MSS NEWS – Siapapun bisa terserang Covid-19. Baik yang belum pernah terpapar maupun yang sudah pernah mengidap tertular penyakit tersebut kembali.
Banyak Orang Percaya Bahwa Infeksi Ulang Biasanya Menimbulkan Gejala Yang Lebih Buruk. Apakah itu Benar?
Amin Subandrio, seorang ahli mikrobiologi di Fakultas Kedokteran Universitas Indonesia. Beliau mengatakan bahwa gejala pasien menjadi lebih buruk saat terinfeksi covid untuk kedua atau ketiga kalinya. Pasalnya, virus Covid-19 harus kembali menyerang organ tubuh yang kondisinya belum pulih sepenuhnya.
“Jadi ketika organ belum 100 persen pulih, otomatis dia akan tambah rusak, bisa muncul kerusakan jaringan saat infeksi berulang,” kata Amin dalam konferensi pers yang digelar BNPB, Rabu (16/11).
Namun, tidak semua orang yang tertular Covid-19 untuk kedua atau ketiga kalinya akan mengalami penyakit serius. Hal itu juga bergantung pada imunitas dan kondisi tubuh setelah paparan pertama.

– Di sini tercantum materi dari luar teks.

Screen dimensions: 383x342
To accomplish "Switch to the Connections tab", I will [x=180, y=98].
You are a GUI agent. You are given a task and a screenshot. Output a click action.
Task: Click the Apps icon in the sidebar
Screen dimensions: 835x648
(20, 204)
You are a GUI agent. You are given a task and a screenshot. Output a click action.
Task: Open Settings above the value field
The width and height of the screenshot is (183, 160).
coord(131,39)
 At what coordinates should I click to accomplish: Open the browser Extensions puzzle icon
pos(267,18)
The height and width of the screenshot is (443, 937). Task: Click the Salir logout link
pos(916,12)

“Semua dipengaruhi dengan kesiapan tubuh. Kalau imunitasnya kuat, tentu tidak akan berpengaruh apa-apa meski infeksi berulang terjadi,” kata dia.

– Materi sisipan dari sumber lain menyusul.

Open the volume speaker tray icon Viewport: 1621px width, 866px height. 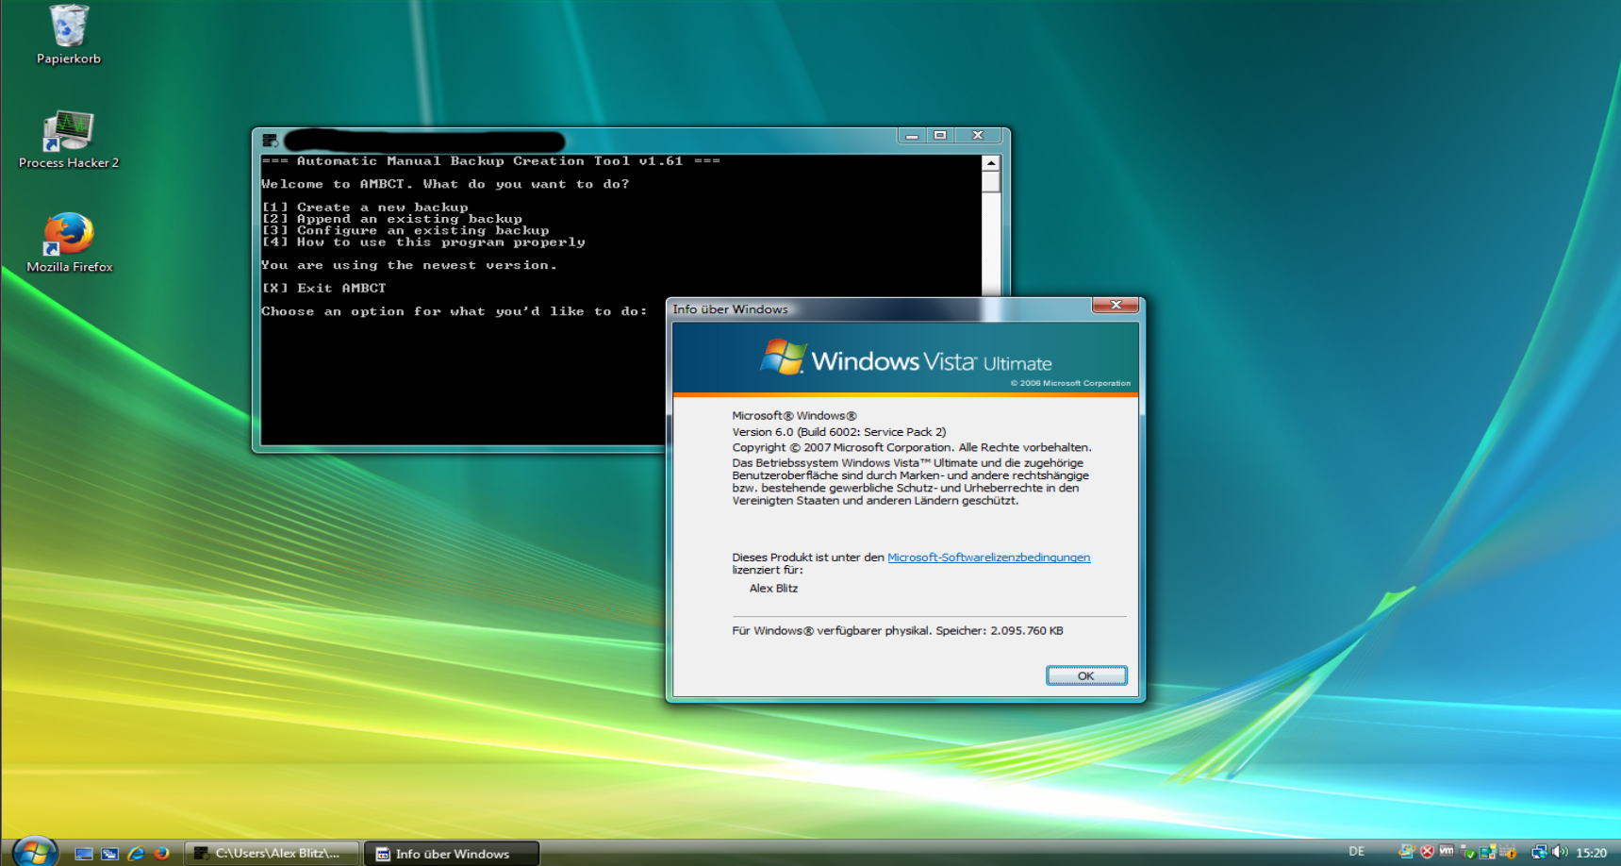pyautogui.click(x=1560, y=852)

Menurut Amin, gaya hidup seseorang sangat berpengaruh terhadap bagaimana reaksi tubuhnya terhadap serangan Covid-19, baik itu infeksi pertama maupun infeksi kedua. Serangan Covid-19 tidak akan terlalu sulit jika orang tersebut menjalani gaya hidup sehat.
Sebaliknya, mereka yang menjalani kehidupan berantakan akan menunjukkan gejala yang cukup parah baik pada infeksi pertama maupun infeksi kedua.
“Misalnya yang malas gerak, suka merokok, dia, kan, organ dalamnya sudah rusak, yang mager itu obesitas, sudah ada plak di saluran darahnya. Ketika diserang Covid-19, ya, akan jadi parah,” katanya.
Menurut Praseno Hadi, dokter spesialis paru di Rumah Sakit Persahabatan, kerusakan organ dan gejala parah yang mungkin dialami seseorang setelah berulang kali terinfeksi Covid-19 bisa saja terjadi. Namun, penelitian lebih lanjut masih diperlukan di bidang ini.
Hal yang bisa dipastikan adalah infeksi Covid-19 pada beberapa orang yang rentan memang bisa menyebabkan kerusakan paru permanen.
“Ada yang butuh oksigen terus, tapi bisa ada penyembuhan juga, riset masih harus dilakukan kita harus lihat dalam jangka panjang karena ini penyakit baru,” kata dia.